C’était un maître de l’horreur
Par Patrick TARDIT
Tobe Hooper aura été à l’origine de bien des cauchemars, d’angoisses, de trouilles et de nuits blanches. Réalisateur de « Massacre à la tronçonneuse » (1974), « Poltergeist » (1982), « Mortuary » (2005)… et de nombreux autres films d’épouvante, il est mort à 74 ans, à Sherman Oaks (Californie).
« Je ne sais pas si j’ai appris des bons films ce qu’il faut faire, mais j’ai appris des mauvais films ce qu’il ne faut pas faire », confiait le réalisateur américain en 2011, au Fouquet’s, à la table préférée de Fernandel, Jacques Becker et Joseph Kessel. Le cinéaste américain était alors en France pour la sortie de son roman, « Midnight Movie » (Editions Michel Lafon). Un livre « ironiquement noir », dans lequel un réalisateur nommé Tobe Hooper revient à Austin (Texas) sa ville natale, pour la projection à minuit de son tout premier film, « Destiny Express », une œuvre maudite qui va déclencher des phénomènes étranges.
« Ce film a changé ma vie »
« Les zombies et les vampires deviennent iconiques », remarquait alors Tobe Hooper. Ce qui n’a pas toujours été le cas, les films de fantômes, serial-killers, extra-terrestres et autres, ont longtemps été considérés comme du cinéma de série Z. Son « Massacre à la tronçonneuse » avec son psychopathe masqué, « Leatherface », avait donné un sacré coup de sang au genre. Ce « petit » film, tourné avec 80.000 dollars, en a rapporté des millions, fut « acclamé » à la Quinzaine des Réalisateurs au Festival de Cannes, interdit dans plusieurs pays (y compris en France pendant plusieurs années), et désormais montré au Musée d’Art Moderne de New York.
« C’est le genre qui m’a choisi, Massacre à la tronçonneuse a été un tel succès qu’on ne me confie que des films de ce genre, ce film a changé ma vie et conditionné ma carrière », confiait ce « maître de l’horreur », qui avait posé une vraie tronçonneuse sur sa cheminée.
« J’ai grandi dans des cinémas »
La recette d’un bon film d’horreur selon Tobe Hooper, c’était du gore, de l’humour et « des cris réussis ». « Parce que ça fait plus peur quand il y a un peu d’humour, ça devient plus vrai, et dès que c’est plus vrai ça fout les jetons », disait-il, « Les spectateurs doivent pouvoir s’identifier aux personnages, et que ceux-ci agissent de la même façon qu’eux le feraient, sinon la magie est cassée ».
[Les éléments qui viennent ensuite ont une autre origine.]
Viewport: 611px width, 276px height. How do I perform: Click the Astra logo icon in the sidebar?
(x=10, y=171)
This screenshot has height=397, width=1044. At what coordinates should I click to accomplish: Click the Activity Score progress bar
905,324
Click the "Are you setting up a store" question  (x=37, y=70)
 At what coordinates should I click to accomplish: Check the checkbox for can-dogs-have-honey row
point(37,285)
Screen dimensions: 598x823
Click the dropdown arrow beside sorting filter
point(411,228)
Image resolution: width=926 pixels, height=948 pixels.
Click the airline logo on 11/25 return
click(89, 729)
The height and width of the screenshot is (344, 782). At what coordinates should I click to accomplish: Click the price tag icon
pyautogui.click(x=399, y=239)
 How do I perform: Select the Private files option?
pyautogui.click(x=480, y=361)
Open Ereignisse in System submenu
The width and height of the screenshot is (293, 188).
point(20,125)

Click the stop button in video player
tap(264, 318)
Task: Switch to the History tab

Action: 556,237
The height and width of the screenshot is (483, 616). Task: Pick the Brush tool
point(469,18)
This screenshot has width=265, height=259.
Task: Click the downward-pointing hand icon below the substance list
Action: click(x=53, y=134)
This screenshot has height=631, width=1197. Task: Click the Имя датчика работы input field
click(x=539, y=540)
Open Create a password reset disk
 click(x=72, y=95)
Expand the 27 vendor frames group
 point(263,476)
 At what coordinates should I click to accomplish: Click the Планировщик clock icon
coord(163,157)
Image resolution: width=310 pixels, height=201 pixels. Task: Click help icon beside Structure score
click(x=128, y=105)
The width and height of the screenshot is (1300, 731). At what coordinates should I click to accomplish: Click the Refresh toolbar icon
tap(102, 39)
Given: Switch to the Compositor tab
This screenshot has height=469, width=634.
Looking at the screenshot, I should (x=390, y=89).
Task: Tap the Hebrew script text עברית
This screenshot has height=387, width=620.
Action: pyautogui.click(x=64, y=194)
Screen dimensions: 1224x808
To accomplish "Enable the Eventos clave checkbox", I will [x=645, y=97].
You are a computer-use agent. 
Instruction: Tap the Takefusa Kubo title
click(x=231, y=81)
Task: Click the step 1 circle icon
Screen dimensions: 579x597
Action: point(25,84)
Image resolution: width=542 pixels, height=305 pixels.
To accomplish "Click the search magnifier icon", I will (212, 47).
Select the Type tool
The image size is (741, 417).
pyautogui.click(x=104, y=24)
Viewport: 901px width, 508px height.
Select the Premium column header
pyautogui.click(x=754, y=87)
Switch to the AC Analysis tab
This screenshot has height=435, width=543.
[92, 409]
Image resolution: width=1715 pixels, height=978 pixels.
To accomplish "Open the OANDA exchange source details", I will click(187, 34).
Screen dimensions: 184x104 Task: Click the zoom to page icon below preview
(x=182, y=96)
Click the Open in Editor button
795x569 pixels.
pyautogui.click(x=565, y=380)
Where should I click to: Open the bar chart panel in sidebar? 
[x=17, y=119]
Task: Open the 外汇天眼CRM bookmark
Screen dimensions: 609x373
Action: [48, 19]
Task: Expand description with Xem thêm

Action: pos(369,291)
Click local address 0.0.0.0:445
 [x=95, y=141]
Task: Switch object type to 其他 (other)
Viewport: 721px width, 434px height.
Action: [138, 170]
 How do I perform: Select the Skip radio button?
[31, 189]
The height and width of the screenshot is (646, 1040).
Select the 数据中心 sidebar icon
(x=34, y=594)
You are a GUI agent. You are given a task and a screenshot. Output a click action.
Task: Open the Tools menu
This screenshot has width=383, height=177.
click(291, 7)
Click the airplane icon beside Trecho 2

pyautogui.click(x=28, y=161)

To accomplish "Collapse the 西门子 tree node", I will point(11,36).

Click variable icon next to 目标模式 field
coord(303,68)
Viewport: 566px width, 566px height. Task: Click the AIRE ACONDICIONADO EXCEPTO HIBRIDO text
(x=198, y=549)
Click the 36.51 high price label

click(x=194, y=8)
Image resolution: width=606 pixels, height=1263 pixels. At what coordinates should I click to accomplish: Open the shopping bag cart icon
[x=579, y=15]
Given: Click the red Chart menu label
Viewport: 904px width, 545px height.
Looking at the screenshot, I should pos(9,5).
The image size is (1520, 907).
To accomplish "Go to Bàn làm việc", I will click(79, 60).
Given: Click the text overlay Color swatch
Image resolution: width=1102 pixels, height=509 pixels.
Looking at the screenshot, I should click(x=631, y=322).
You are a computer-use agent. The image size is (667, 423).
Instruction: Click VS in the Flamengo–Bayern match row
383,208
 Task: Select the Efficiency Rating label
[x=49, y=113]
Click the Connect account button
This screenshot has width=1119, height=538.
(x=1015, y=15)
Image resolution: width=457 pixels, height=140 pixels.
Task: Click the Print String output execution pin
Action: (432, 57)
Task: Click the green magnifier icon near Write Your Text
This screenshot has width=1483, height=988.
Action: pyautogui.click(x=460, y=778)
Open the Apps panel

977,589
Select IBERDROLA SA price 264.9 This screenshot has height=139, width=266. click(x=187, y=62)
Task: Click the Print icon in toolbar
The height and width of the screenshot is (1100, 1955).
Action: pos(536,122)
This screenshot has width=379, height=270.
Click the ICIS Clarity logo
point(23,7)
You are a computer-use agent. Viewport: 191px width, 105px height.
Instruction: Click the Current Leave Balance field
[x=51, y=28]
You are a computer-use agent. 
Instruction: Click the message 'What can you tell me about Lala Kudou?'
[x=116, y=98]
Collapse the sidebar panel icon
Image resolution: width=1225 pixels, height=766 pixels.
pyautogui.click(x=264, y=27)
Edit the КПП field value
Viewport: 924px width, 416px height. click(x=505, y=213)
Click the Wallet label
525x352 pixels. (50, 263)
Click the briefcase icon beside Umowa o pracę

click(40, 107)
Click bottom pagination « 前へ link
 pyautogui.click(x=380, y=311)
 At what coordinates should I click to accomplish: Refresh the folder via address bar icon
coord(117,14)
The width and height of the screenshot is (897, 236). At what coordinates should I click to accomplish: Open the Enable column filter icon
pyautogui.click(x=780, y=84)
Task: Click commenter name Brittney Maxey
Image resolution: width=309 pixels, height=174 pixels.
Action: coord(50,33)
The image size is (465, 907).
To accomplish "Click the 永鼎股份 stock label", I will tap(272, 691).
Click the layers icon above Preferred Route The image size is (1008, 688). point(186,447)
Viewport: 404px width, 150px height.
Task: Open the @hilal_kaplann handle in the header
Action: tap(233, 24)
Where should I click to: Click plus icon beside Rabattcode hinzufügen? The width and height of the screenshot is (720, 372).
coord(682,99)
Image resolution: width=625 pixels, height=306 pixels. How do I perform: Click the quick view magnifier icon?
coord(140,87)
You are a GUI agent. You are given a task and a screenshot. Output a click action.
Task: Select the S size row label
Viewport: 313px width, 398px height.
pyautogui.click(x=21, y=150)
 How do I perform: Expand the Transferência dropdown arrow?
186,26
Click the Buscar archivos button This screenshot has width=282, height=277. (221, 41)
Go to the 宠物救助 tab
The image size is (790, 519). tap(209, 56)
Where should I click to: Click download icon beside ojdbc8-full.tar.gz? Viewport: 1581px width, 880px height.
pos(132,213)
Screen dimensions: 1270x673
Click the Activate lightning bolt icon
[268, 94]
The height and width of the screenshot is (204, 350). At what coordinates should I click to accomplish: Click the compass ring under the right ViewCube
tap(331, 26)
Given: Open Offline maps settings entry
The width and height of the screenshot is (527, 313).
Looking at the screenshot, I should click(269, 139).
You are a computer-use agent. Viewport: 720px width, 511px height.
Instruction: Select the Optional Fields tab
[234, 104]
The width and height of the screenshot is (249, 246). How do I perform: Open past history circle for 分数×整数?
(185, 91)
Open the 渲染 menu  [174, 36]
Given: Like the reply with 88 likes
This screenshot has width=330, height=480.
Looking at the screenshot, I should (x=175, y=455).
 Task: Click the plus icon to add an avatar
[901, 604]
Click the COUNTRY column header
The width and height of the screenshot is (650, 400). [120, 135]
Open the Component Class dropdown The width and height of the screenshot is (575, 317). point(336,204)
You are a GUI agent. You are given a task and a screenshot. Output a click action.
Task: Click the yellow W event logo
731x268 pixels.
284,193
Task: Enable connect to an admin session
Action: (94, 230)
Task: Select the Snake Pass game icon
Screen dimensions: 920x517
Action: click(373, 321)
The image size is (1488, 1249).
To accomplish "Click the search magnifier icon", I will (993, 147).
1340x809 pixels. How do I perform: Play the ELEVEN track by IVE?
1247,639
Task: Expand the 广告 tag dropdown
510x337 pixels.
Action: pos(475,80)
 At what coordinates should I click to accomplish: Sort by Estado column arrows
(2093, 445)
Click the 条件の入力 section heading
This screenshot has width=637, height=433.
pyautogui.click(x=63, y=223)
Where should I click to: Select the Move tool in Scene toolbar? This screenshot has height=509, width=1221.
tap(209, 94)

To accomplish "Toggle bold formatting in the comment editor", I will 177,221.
S’il a terrorisé des millions de spectateurs, Tobe Hooper avait connu une vraie grosse trouille, gamin, un traumatisme originel, seul dans une pièce d’un établissement de pompes funèbres, des néons blafards éclairant des cercueils d’enfants. « Cette image m’a beaucoup marqué », assurait-il, soixante ans plus tard.
« J’ai grandi dans des cinémas », disait Tobe Hooper, « Mes parents avaient un hôtel et il y avait quatre cinémas dans le quartier, le cinéma a été mon baby-sitter, je voyais des tas de films, quand j’étais très jeune j’adorais Jerry Lewis ». Dans ces salles, le cinéphage avait aussi découvert Truffaut, Fellini, Hitchcock, Kubrick, Orson Welles…
Tobe Hooper n’aimait ni les remakes ni les suites, mais avait quand même tourné un « Massacre à la tronçonneuse 2 » : « Il n’y a pas de re-imagination. Les franchises commencent à se dégrader à partir du second film, ce sont des histoires de tiroir-caisse ».
Réalisateur d’une poignée de films cultes, Tobe Hooper a tourné, écrit, produit, plusieurs dizaines de longs-métrages, téléfilms et séries télé (dont des épisodes des « Contes de la Crypte », « Les maîtres de l’horreur », le pilote de « Freddy », « Les vampires de Salem »…). C’est à Dubaï qu’il avait tourné son dernier film, « Djinn », un « thriller psychologique » inédit en France. « Nous avons tourné dans un village fantôme, dont les génies ont chassé les pêcheurs, il s’y passait des choses très inquiétantes, comme si quelque chose dévorait l’électricité », racontait-il, amusé.